People come in all shapes and sizes, with all kinds of different abilities and disabilities—some are slim, some are fat; others are handsome, ugly, inferior, strong, weak, dorky, or nerdy—but God made us all, so that makes every one of us special, despite our shortcomings. All of us have something, or lack something, that potentially can make us a target for abuse.

  But that doesn’t mean there’s something “wrong” with you. Everybody has something they wish they could change about themselves. If you have discovered some “defect” in yourself, welcome to the human race. Regardless of your failures, foibles, or defeats, you’re just as human (and just as precious) as anybody else. You’re a member.

  Think you’re ugly? You’re a member.

  Do you have cystic hygroma, cerebral palsy, muscular dystrophy, or polio? You’re a member.

  Do you have freckles? Are you too tall, too skinny, too much . . . anything? You’re a member.

  Do you feel left out simply because you’re smart? You’re a member.
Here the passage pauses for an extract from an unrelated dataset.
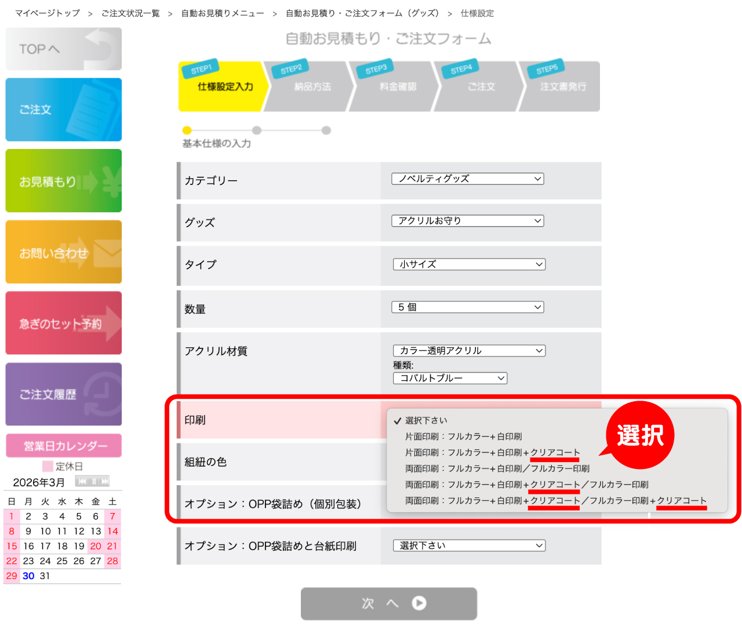The width and height of the screenshot is (742, 633).
Task: Click day 30 in the calendar
Action: click(28, 576)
  Do you feel left out because you’re mentally or physically challenged? You’re a member.

  Have you ever been raped? Molested? You’re still a member.
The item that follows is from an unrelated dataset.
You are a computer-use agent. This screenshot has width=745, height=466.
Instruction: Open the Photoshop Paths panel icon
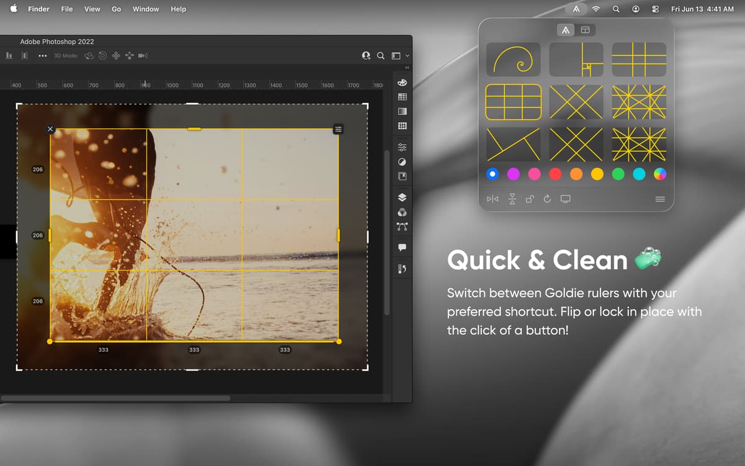402,227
  All of us, with all our wrinkles, shortcomings, bumblings, and imperfections, are God’s creation. We’re all precious in His sight and should be precious to one another—and don’t let anyone tell you otherwise, not even you.

  And how about this startling revelation: It wasn’t (isn’t) your fault.

  One of the most common mistakes made by victims of abuse is to think that for some reason the abuse was justified, that they actually deserved it. Nothing could be farther from the truth!

  This came as a real lightning bolt for me while I was working on this book. As I reluctantly trudged back through my dark, difficult memories and encountered the faces and voices of my abusers once again, I finally saw them for what they were: bullies, not to be feared, but to be pitied. Suddenly it dawned on me: It wasn’t my fault! What those kids did to me had nothing to do with me. There was never anything so terribly wrong with me that other people had no choice but to be irresistibly, uncontrollably compelled to abuse me. Yes, I was a sinner who needed to be saved by God’s grace, but I was not some freak of nature who merited the disdain with which I was treated. It wasn’t my problem; it was theirs!

  I guess it’s just one of those quirky, human tendencies: We tend to believe what others say about us and to view ourselves through their eyes. The moment we get around other people, we start wondering, Am I okay? Are they going to like me? Will they accept me? If we manage to make a good impression and everybody seems to like us, we usually go home feeling pretty good about ourselves.

  On the other hand, if we stumble or make a blunder, if somebody in the room brands us as the fool or the whole gang of them ignores us entirely, it’s quite easy to go home believing we are what they have made us out to be.

  When I was in junior high, I was very small for my age. That shouldn’t have been a problem, but of course there were those in my class who made it a problem, as if there were something wrong with me for being small. Well, I believed it. After all, it was my smallness. I was the one who brought it to school with me. If I was being heckled, bullied, and thrown around, it was because I deserved it. If I’d just had the common sense to be bigger before coming to school, the other kids would have had no choice but to accept me. No one has the right to be small. I should have known that.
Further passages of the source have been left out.